THE WELCH COMPANY
440 Davis Court #1602
San Francisco, CA 94111-2496
415 781 5700


March 7, 2000

03 00050 61 00030701




Mr. Jon Bondy
jbondy@sover.net

Subject:   SDS Evaluation

Dear Jon,

Glad to hear in your letter today that the explanation of SDS was helpful. When Dick was by a week or so ago to observe SDS, he, too, recommended an easy to understand explanation be posted to the web. The language he submitted to the Colloquium at Stanford, and the letter developed for you yesterday, can be incorporated into the Com Metrics home page. Thanks for the feedback, and feel free to offer more suggestions.

SDS is for sale, but I am afraid that if I just sell it, or even give it to you, and you try to experiment, you will be disappointed. What has worked best is for me to do an asisgnment with people, so they have someone to provide training and support, while they get comfortable learning SDS. Think of it like the early scribe. SDS is an advance on the alphabet, and so in the beginning we need to transition people in acquiring the power of a stronger knowledge capability. I know that sounds flowery, but consider Tom Keesling at the U.S. Army Corps of Engineers report that after a year of explanation and demonstrations, once I was on the job and started using SDS, their team discovered the application was much different from what they had expected. The pressures of daily work prevent people from investing the time to learn SDS, and put up with a few frustrtions that go with complex tools. Whereas, adding a scribe and facilitator, demonstrates SDS capability and reduces the pressures of daily work by helping to get things done.

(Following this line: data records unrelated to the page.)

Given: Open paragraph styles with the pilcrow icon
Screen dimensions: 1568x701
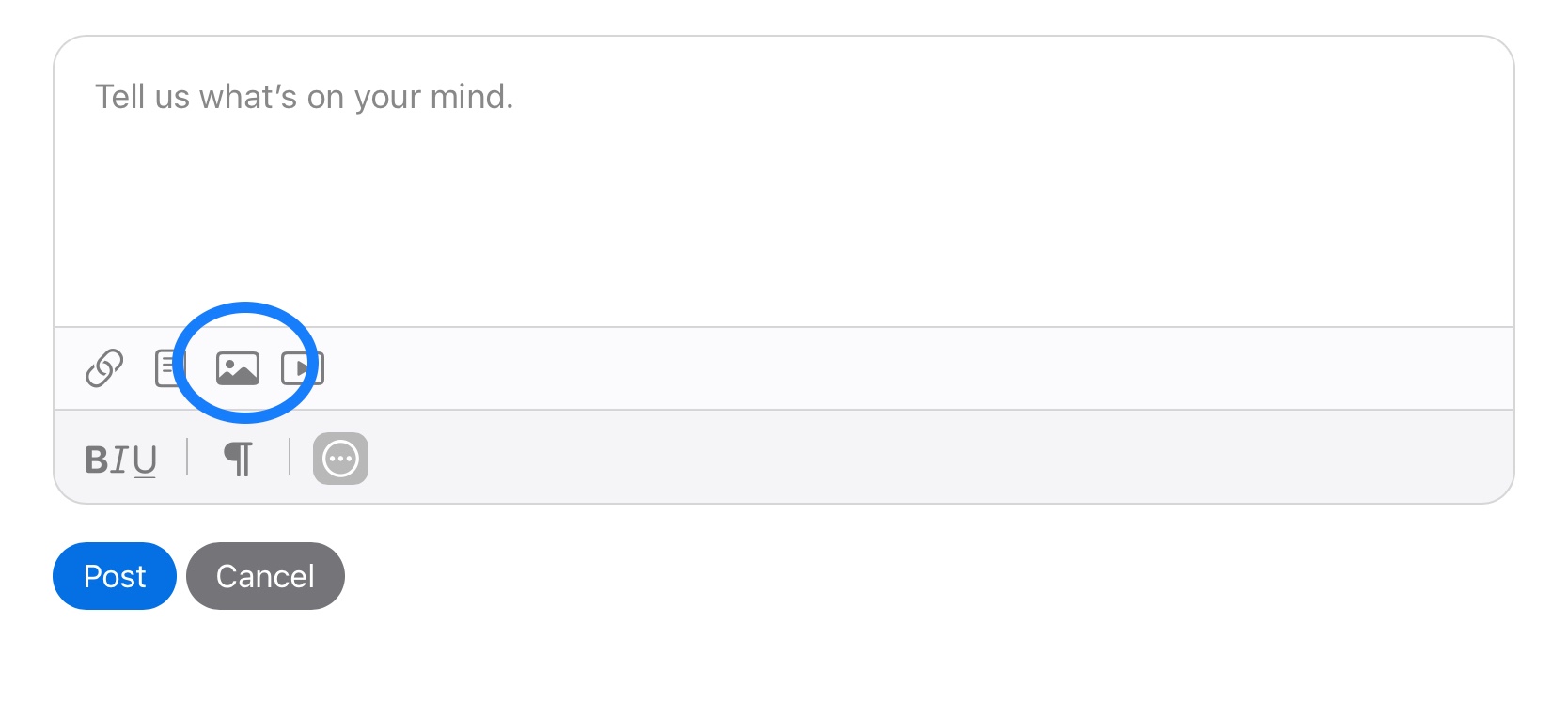Looking at the screenshot, I should click(x=239, y=459).
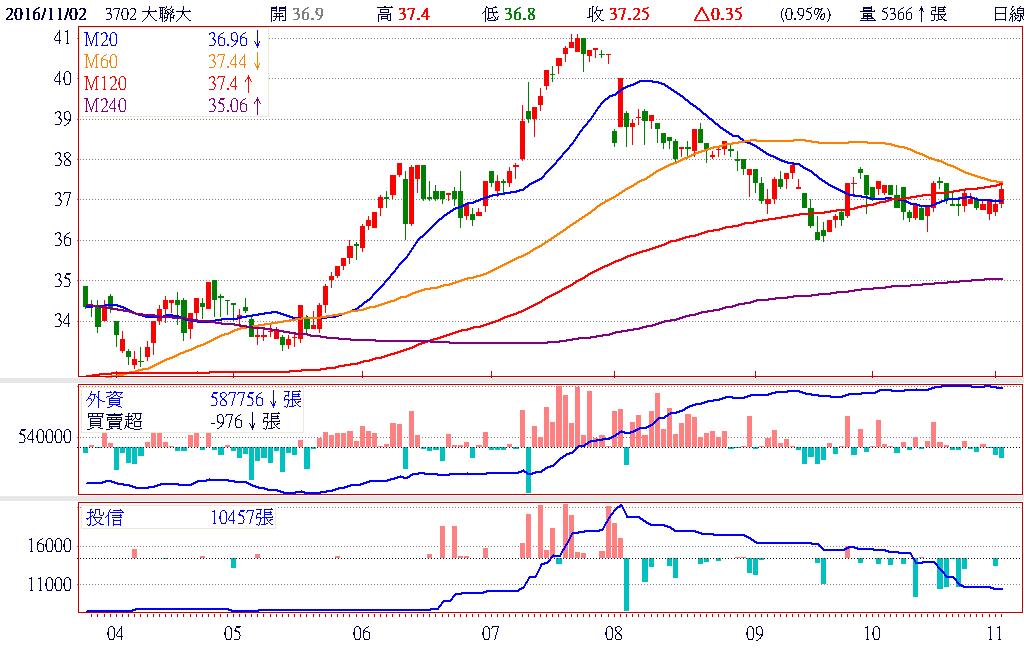This screenshot has width=1024, height=662.
Task: Click the up arrow next to M240 value
Action: tap(258, 106)
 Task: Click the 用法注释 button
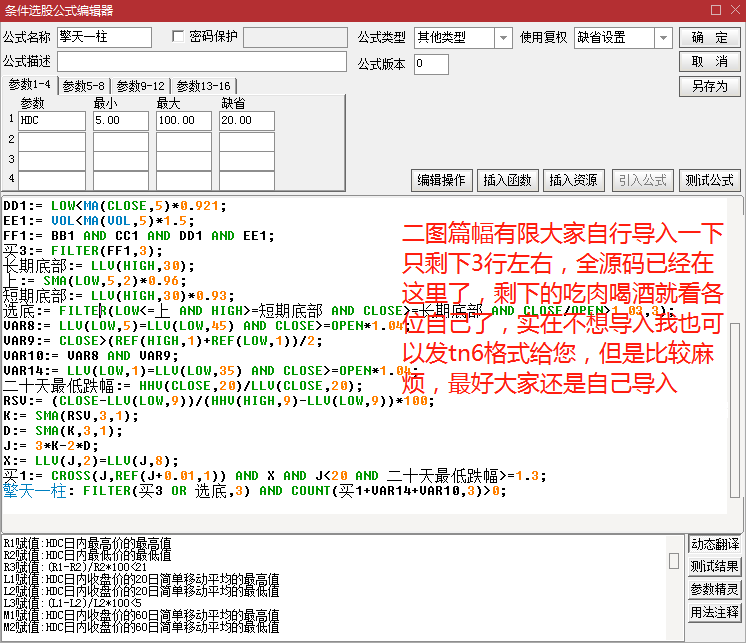pos(715,612)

For the Corps of Engineers I did a few meetings to demonstrate work product, what I call "intelligence." The agreement was that if they decided the work product was not useful, they did not have to pay for it. They liked the sample work product, and so we entered into a contract for Communication Metrics, as set out in the scope of services. After a 3 month pilot test, they made plans to purchase SDS and get training. This was a major opportunity to build a base of experienced users. However, the Commander disapproved. The staff spent the next two years seeking approval, but were unsuccessful. The government likely overpaid by about $15M to indulge a commanders feelings that his staff should have been doing everything SDS does. Incidentally, a good way to describe Knowledge Management, the current darling of the high tech crowd:

Knowledge Management is all the little tasks you know you should do, and plan to do, but never have enough time nor bandwidth.

It all seems so simple, yet is elusive without the SDS tool. But this case history, that wound up costing people jobs (Tom finally quit the Corps) shows the level of feeling that gets wraped up in this kind of capability. People prefer to buy off mistakes rather than let SDS do its work. That suggests this is not a great business model. It is, however, the best we have at the "beginning of the revolution," so to speak.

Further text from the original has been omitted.